Taught by: Peter Zsiros
Length: 4 hours
Port scanning is used to identify open ports and services available on a host. It is used by security technicians to audit computers for vulnerabilities, however, it is also used by hackers to explore victims.
In this course you will learn how the most popular scanning techniques work and what they are good for so that you can choose the most appropriate one (or combination) for a given task. We will also examine how port scanning can be detected by IDS/IPS systems, and how one can try to avoid them.
For ethical hackers, system administrators, network engineers.

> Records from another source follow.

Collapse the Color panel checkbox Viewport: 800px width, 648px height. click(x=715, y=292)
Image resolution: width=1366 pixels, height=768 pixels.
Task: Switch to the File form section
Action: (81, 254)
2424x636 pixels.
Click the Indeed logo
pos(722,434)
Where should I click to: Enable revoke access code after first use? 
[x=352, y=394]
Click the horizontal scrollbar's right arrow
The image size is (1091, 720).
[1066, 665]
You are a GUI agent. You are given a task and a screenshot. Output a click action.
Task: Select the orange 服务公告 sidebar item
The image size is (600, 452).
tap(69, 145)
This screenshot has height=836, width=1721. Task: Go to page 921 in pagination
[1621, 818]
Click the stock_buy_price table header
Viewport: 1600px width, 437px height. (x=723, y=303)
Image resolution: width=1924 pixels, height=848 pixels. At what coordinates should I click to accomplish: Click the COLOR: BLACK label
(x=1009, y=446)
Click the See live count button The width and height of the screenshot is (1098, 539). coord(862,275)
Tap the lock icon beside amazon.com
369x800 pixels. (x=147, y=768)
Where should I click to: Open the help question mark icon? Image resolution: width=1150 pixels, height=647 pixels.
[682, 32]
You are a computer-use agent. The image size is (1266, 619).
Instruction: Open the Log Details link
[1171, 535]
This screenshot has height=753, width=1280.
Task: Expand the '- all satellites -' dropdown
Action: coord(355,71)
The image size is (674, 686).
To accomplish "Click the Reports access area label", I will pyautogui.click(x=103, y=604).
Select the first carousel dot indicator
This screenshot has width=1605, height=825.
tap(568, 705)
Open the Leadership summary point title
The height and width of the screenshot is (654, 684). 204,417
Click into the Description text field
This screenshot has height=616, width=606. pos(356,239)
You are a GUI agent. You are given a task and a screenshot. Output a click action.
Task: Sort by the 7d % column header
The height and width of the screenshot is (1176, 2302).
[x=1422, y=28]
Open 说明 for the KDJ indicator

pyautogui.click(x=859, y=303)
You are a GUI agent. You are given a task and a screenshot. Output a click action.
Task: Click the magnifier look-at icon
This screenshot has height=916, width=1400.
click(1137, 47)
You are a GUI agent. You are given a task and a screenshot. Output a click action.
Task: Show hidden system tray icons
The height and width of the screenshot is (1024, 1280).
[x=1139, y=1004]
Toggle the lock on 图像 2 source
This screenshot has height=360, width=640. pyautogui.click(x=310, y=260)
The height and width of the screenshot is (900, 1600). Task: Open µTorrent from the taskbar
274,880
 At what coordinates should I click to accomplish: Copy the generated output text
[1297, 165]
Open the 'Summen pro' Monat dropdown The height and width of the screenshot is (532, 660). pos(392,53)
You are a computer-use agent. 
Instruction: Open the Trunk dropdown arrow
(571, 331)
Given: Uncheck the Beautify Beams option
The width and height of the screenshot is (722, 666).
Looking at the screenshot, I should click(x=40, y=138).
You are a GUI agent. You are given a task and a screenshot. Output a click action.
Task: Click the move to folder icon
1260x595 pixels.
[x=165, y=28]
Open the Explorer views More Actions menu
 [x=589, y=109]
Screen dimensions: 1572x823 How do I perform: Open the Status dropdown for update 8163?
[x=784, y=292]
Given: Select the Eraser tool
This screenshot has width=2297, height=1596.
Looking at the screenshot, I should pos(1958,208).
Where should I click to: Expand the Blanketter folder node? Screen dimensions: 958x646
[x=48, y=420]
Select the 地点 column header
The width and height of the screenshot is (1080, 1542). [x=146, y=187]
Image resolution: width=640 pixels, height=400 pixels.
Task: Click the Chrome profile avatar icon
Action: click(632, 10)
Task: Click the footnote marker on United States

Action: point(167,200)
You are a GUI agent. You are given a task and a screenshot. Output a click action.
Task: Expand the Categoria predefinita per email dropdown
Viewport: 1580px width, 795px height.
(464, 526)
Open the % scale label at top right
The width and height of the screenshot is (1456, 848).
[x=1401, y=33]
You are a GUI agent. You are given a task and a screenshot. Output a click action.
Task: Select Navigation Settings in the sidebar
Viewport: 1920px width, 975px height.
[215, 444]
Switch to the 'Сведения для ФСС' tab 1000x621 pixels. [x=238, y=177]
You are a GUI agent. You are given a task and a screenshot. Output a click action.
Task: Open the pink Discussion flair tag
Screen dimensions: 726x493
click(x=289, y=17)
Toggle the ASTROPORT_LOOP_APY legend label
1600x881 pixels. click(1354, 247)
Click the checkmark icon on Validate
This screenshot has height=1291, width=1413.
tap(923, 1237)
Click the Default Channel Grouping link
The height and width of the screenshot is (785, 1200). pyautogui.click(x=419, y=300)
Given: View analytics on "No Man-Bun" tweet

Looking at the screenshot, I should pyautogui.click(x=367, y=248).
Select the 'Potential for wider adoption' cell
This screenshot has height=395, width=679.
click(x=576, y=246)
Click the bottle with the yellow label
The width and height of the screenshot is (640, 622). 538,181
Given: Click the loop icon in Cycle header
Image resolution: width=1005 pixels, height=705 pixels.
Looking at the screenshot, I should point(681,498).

Also recommended for those who are preparing for security exams, since scanners are a popular topic.
Basic understanding of TCP/IP networking
We will use 3 virtual machines + Kali Linux
Minimum 8 GB memory is required
You will know which port scanning technique to use and when. You will be also able to discover and understand the deeper connections functioning in a network.
Section 1 - Setting up our environment
As the first step we set up our test environment. (For this you can download the virtual machines and the ISO image from http://www.duckademy.com/downloads.) For this we will install Wireshark on the target machine and Nmap to the attacker machine.
Section 2 - Performing TCP connect scan (-sT)
In this part you will learn how the TCP connect scan works and what are the advantages of this type of scan. We will review its disadvantages as well.
Section 3 - Performing SYN scan (-sS)
You will learn how the SYN scan works, and what its advantages and disadvantages are.
Section 4 - Reverse scan techniques
In this part you will learn how the reverse scanning techniques (XMAS, Null, FIN, Maimon) work and how they try to identify the closed ports.
Section 5 - Performing ACK scan (-sA)
This time we will use the ACK scan to identify the filtered and unfiltered ports.
Section 6 - Spoofing identity
We will show you how a real attacker can try to cover his/her identity, or blame someone else as attacker.
Section 7 - IDS/IPS detection of port scans
We examine two widely used IDS/IPS systems, to what extent they are able to detect the previous scanning techniques with built-in/freely available rulesets.